PASSAGE SHOWN —

Yet, I imagine there are millions of women and children out there who are denied a husband’s or a father’s presence in their lives because of football. How many dinners did these football widows and orphans spend alone? How many conversations were not had because the TV was on? How many relationships were not cemented because there just wasn’t the time to talk, hug and cuddle? As one football widow put it, “At first I couldn’t understand how he could be so obsessed with a game that HE is not playing but just watching…and how does he remember each player on every team and their stats and not remember to pick up our clothes from the drycleaner?”

I have never enjoyed football. I do not support any Premier League team, and I am not among those people who stay up till the wee hours of the morning watching World Cup matches. I do not check the scores of any team on my phone, and as I write this, I don’t even know how many national teams have made it to the knock-out stage at the World Cup in Russia. It’s not that I hate the game; it’s just that I don’t understand the fanatical fascination people (especially men) have with it.

Maybe I just don’t get it. A Google search shows that men have been playing versions of football for centuries but that it only became a formal game with set rules around the 19th century. Some say it was invented in Scotland some 500 years ago; others believe that the Chinese invented it a couple of thousand years ago. What is clear is that men and boys have been chasing balls across fields in almost every culture and society, and that at some stage the game known as football became the most popular sport in the world.

It seems that football’s appeal has even extended to terrorist groups. It appears that Al Shabaab – which has in the past banned football, along with movies and music in the Somali territories it controls – couldn’t resist the “beautiful game” and invented a “halal” version of it, according to a report by Al Jazeera published about four years ago. Many Al Shabaab fighters are Arsenal fans, according to the report, and secretly yearn to play and watch the game. So they have “halalised” it with their own rules.

In an Al Shabaab football match, none of the players are allowed to wear shorts; they must wear tracksuits. Women are not allowed to watch the game, which must finish 15 minutes before prayer time. Team players are expected to abandon the game when there is a call to prayer. Al Shabaab referees don’t give out red cards – players who violate the rules can expect a public flogging. When a team scores a goal, players are not allowed to break into a jig or hug fellow team members. They must chant “Allahu Akbar”. (I wonder how many Al Shabaab members are watching the World Cup this year.)

It’s not like I hate all sports. For instance, I like watching Wimbledon tennis. It just seems like a more mature sport with just two individuals competing with each other. There is brain and brawn in tennis. It is an elegant game, with etiquette. Spectators clap quietly when a player wins; they don’t shout or burst into song. And they don’t beat each other up after a game and go on a beer binge afterwards. There’s no pushing and shoving, no spitting or swearing on the court (US tennis champion John McEnroe being an exception to the rule). But football? Well, it just seems so childish. Grown men running after a ball and bursting into tears or dance when the ball enters a net. And fans screaming and shouting and cursing.

In my opinion, the reason men obsess so much about football is because, like religion, it has become the “opium of the masses”. It numbs people, makes them think less about things that really matter. If everyone is watching football, then maybe they will not notice or worry too much about the billions of shillings being stolen from the Treasury? Politicians prefer it when citizens are in pubs watching football instead of on the streets protesting.

PROMPT A —
In the essay on football, what must Al Shabaab players chant when their team scores a goal?
PROMPT B —
Please write out everything in the essay on football from "I have never" down to "have with it.", word for word.

INFORMATION PROVIDED —

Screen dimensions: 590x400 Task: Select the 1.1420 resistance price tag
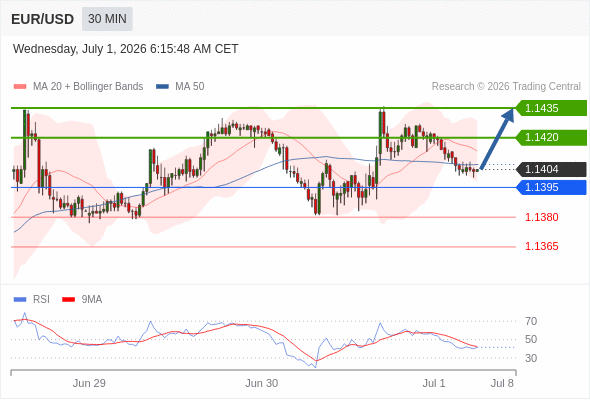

OUTPUT A —
"Allahu Akbar"

OUTPUT B —
I have never enjoyed football. I do not support any Premier League team, and I am not among those people who stay up till the wee hours of the morning watching World Cup matches. I do not check the scores of any team on my phone, and as I write this, I don’t even know how many national teams have made it to the knock-out stage at the World Cup in Russia. It’s not that I hate the game; it’s just that I don’t understand the fanatical fascination people (especially men) have with it.